Field	Type	Required	Description
type	string	Yes	Must be oauth2.
client_id	string	Yes*	OAuth client ID. Required for interactive auth.
client_secret	string	No*	OAuth client secret. Required by most authorization servers (confidential clients). Can be omitted for public clients that don’t require a secret.
scopes	string[]	No	Requested scopes. Can also be discovered from the agent card.
authorization_url	string	No	Authorization endpoint. Discovered from the agent card if omitted.
token_url	string	No	Token endpoint. Discovered from the agent card if omitted.

---
kind: remote
name: oauth-agent
agent_card_url: https://example.com/.well-known/agent.json
auth:
  type: oauth2
  client_id: my-client-id.apps.example.com
---

If the agent card advertises an oauth2 security scheme with authorizationCode flow, the authorization_url, token_url, and scopes are automatically discovered. You only need to provide client_id (and client_secret if required).

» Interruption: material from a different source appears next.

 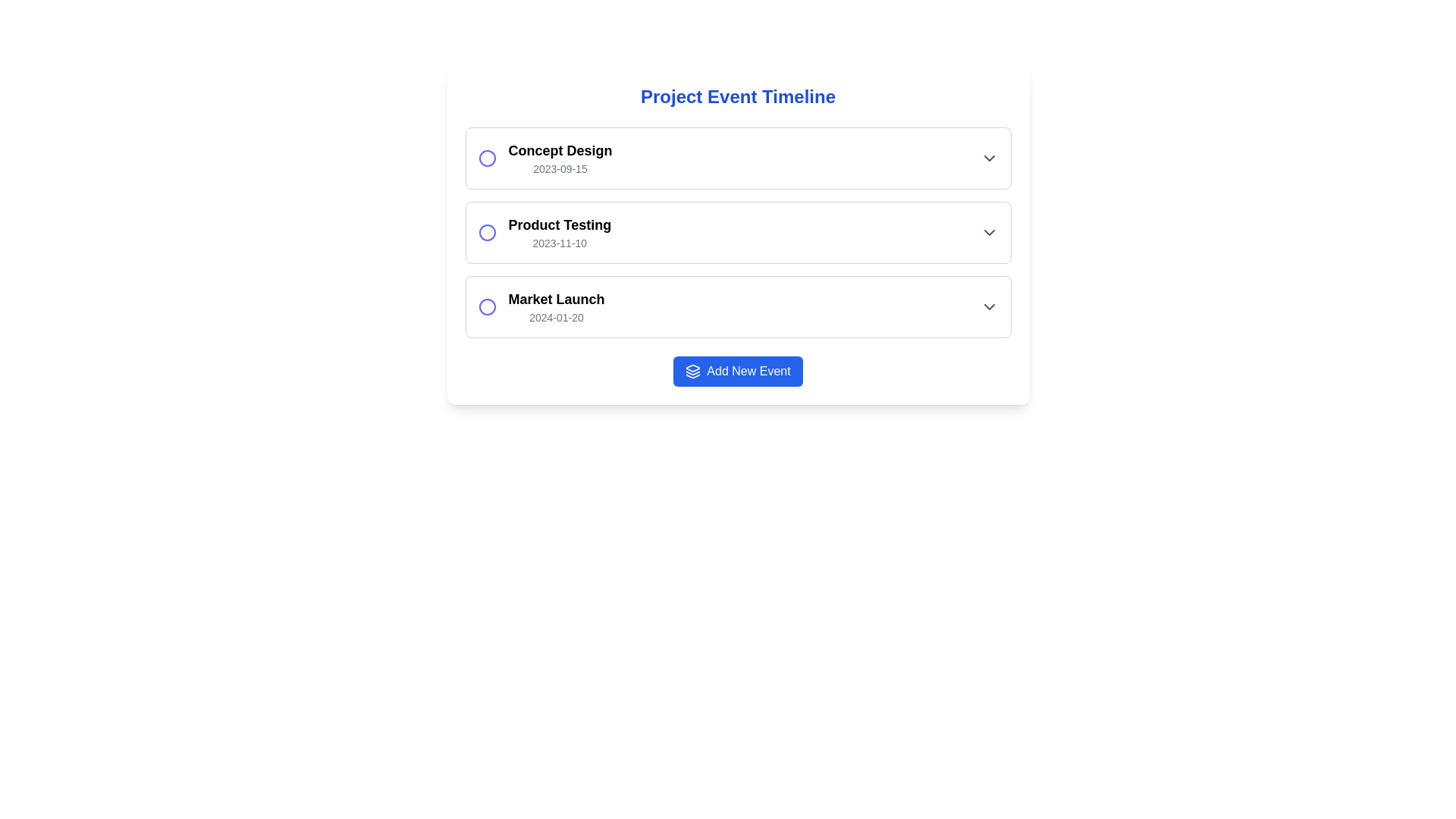 What do you see at coordinates (738, 233) in the screenshot?
I see `the second Interactive Card titled 'Product Testing' in the Project Event Timeline` at bounding box center [738, 233].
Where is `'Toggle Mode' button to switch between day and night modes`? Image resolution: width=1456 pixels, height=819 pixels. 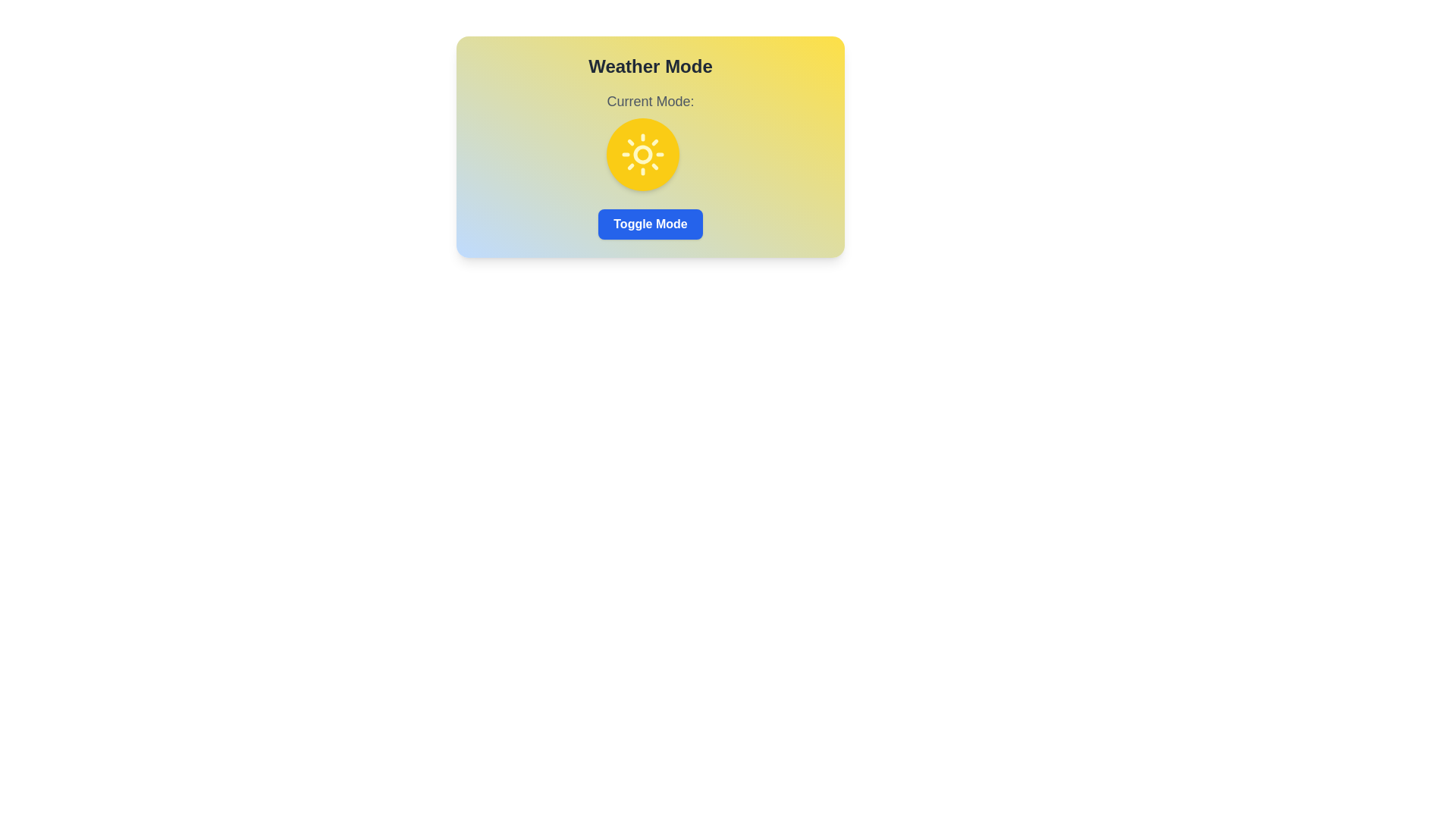
'Toggle Mode' button to switch between day and night modes is located at coordinates (651, 224).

Tokens are persisted to disk and refreshed automatically when they expire.

Auth validation

When Gemini CLI loads a remote agent, it validates your auth configuration against the agent card’s declared securitySchemes. If the agent requires authentication that you haven’t configured, you’ll see an error describing what’s needed.

google-credentials is treated as compatible with http Bearer security schemes, since it produces Bearer tokens.

Auth retry behavior

All auth providers automatically retry on 401 and 403 responses by re-fetching credentials (up to 2 retries). This handles cases like expired tokens or rotated credentials. For apiKey with !command values, the command is re-executed on retry to fetch a fresh key.

Agent card fetching and auth

When connecting to a remote agent, Gemini CLI first fetches the agent card without authentication. If the card endpoint returns a 401 or 403, it retries the fetch with the configured auth headers. This lets agents have publicly accessible cards while protecting their task endpoints, or to protect both behind auth.

Managing Subagents

Users can manage subagents using the following commands within the Gemini CLI:

• /agents list: Displays all available local and remote subagents.
• /agents reload: Reloads the agent registry. Use this after adding or modifying agent definition files.
• /agents enable <agent_name>: Enables a specific subagent.
• /agents disable <agent_name>: Disables a specific subagent.

Tip: You can use the @cli_help agent within Gemini CLI for assistance with configuring subagents.